* _EXERCISE INPUT_
++++++++++

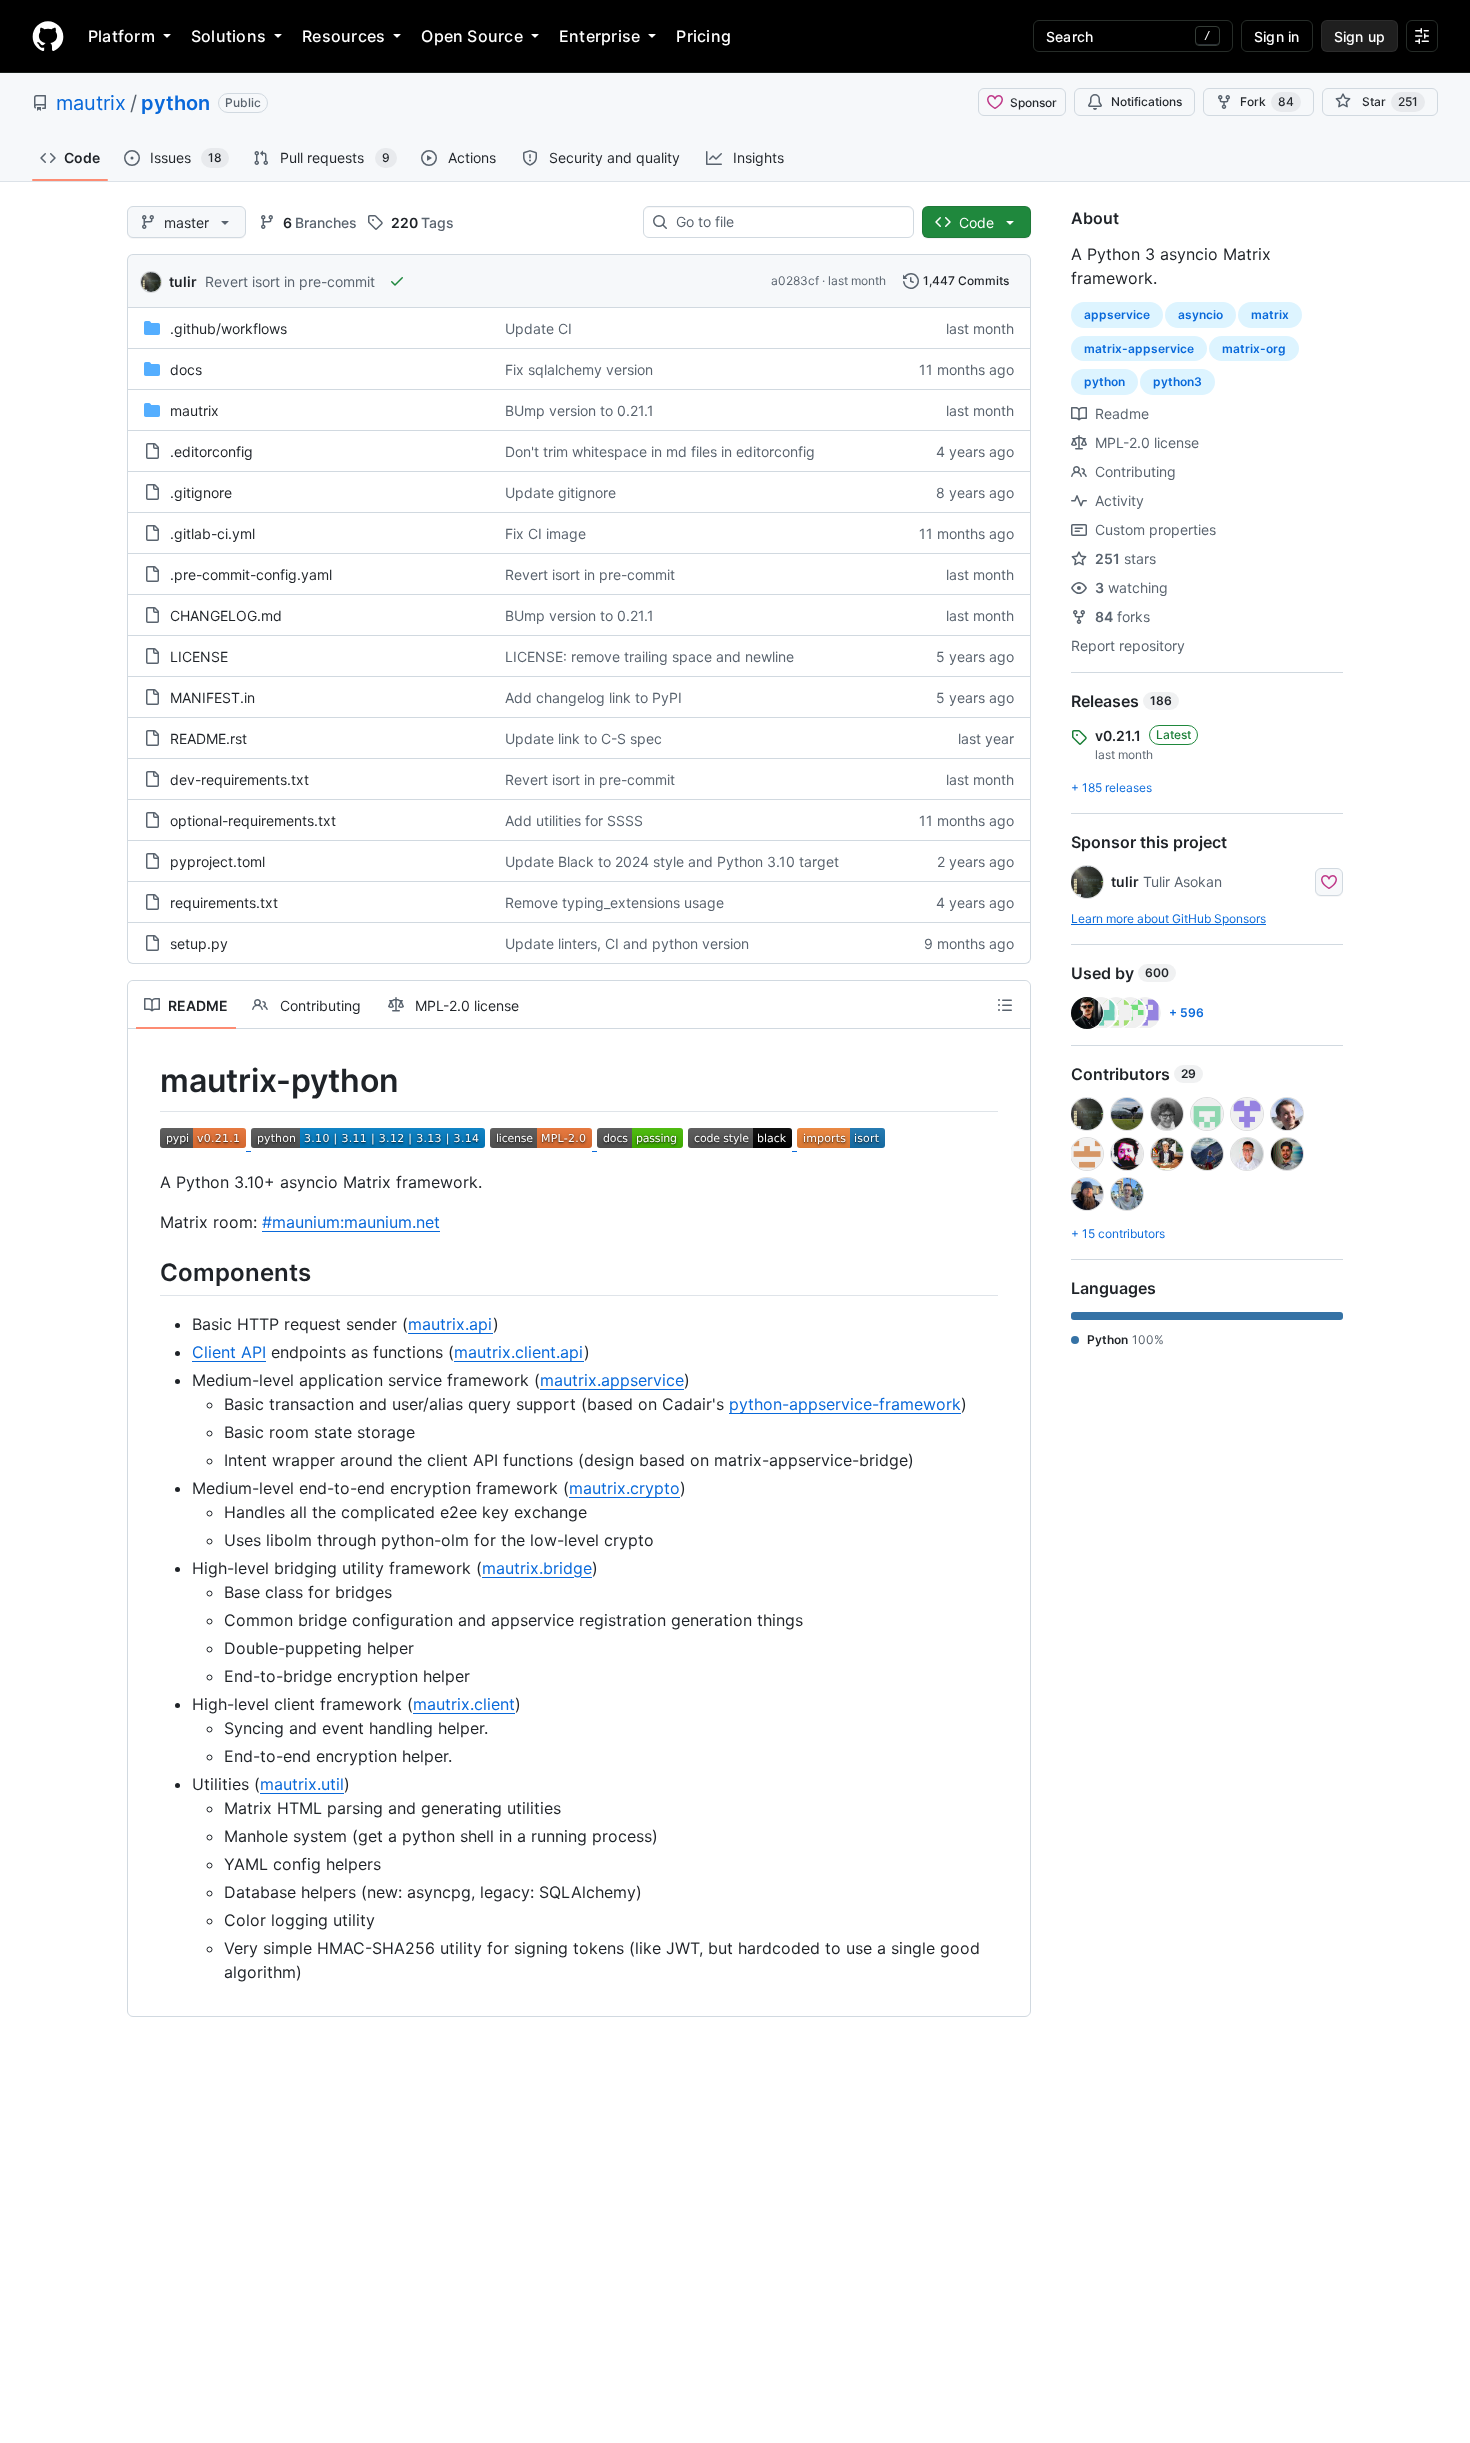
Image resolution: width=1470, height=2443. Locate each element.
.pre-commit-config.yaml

++++++++++

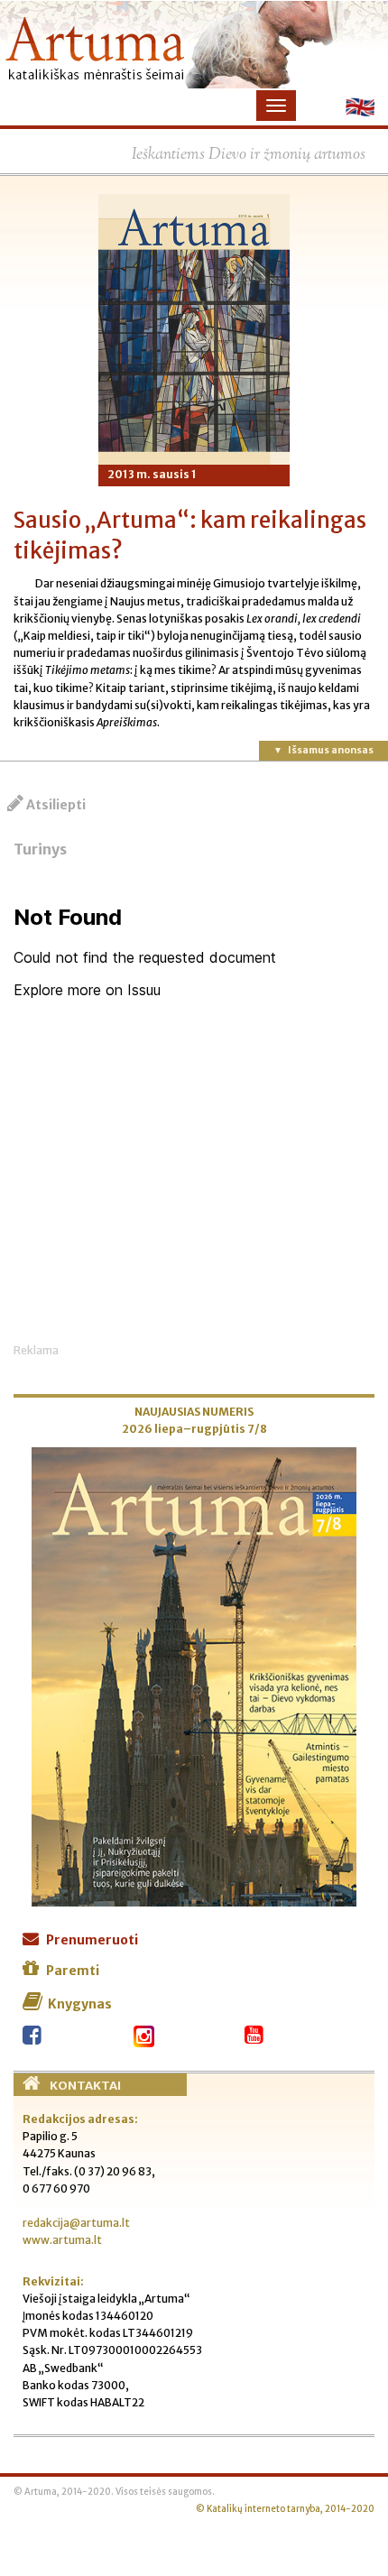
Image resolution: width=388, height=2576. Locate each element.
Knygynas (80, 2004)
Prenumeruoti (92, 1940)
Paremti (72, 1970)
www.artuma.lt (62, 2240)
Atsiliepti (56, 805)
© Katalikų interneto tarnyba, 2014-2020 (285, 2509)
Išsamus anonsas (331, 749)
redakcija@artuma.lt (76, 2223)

++++++++++

* _REQUIREMENT_
Filter the entries and copy out every line with the word "element".

* _REPLY_
Image resolution: width=1470, height=2443. Locate each element.
Image resolution: width=388, height=2576. Locate each element.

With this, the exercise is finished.